• [Document extract]
With each iteration/epoch, the error is decreasing. One can increase the number of epochs to minimise the error. However, runtime increases for more complex problems.

Create a dummy data

In [6]:
# create dummy data
input = np.array([0.3, 0.1])
target = np.array([0.4])

Getting predictions

In [7]:
# get a prediction
output = mlp.forward_propagate(input)

print()
print("According to the network, {} + {} is equal to {}".format(input[0], input[1], output[0]))


According to the network, 0.3 + 0.1 is equal to 0.4030851007239451


This is an example of an MLP with forward and back propagation.

### Now that we know how to build a MLP from scratch just using NumPy, let us see what **scikit-learn** has to offer.

-----------------------------------------------------------------------------------------------------------------------------------------------

# MLP using scikit-learn

Class MLPClassifier implements an MLP algorithm that trains using Backpropagation.

From Regression tasks, Class MLPRegressor implements an MLP that trains using backpropagation with no activation function in the output layer, which can also be seen as using the identity function as activation function. Therefore, it uses the square error as the loss function, and the output is a set of continuous values. MLPRegressor also supports multi-output regression, in which a sample can have more than one target.

• [Information provided]
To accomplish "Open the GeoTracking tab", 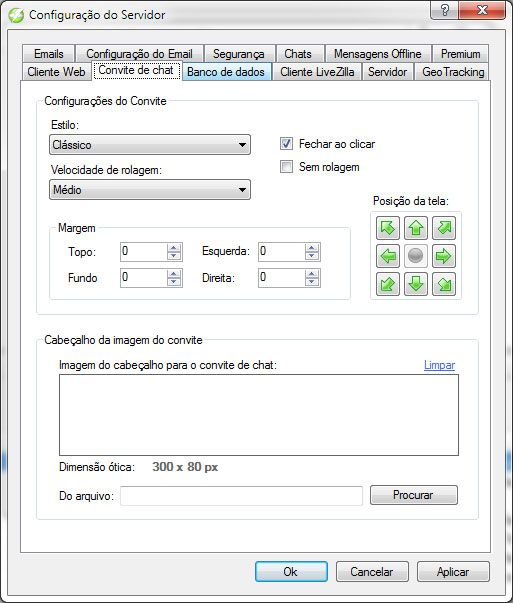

• [Task set]
1 > Revise the MLP tutorial from the words that have "According to the network, 0.3" through "trains using Backpropagation.", swapping "NumPy" for "pure Python".
2 > According to the MLP tutorial, which loss function does MLPRegressor use?

• [Answers]
1 >
According to the network, 0.3 + 0.1 is equal to 0.4030851007239451


This is an example of an MLP with forward and back propagation.

### Now that we know how to build a MLP from scratch just using pure Python, let us see what **scikit-learn** has to offer.

-----------------------------------------------------------------------------------------------------------------------------------------------

# MLP using scikit-learn

Class MLPClassifier implements an MLP algorithm that trains using Backpropagation.

2 > The square error.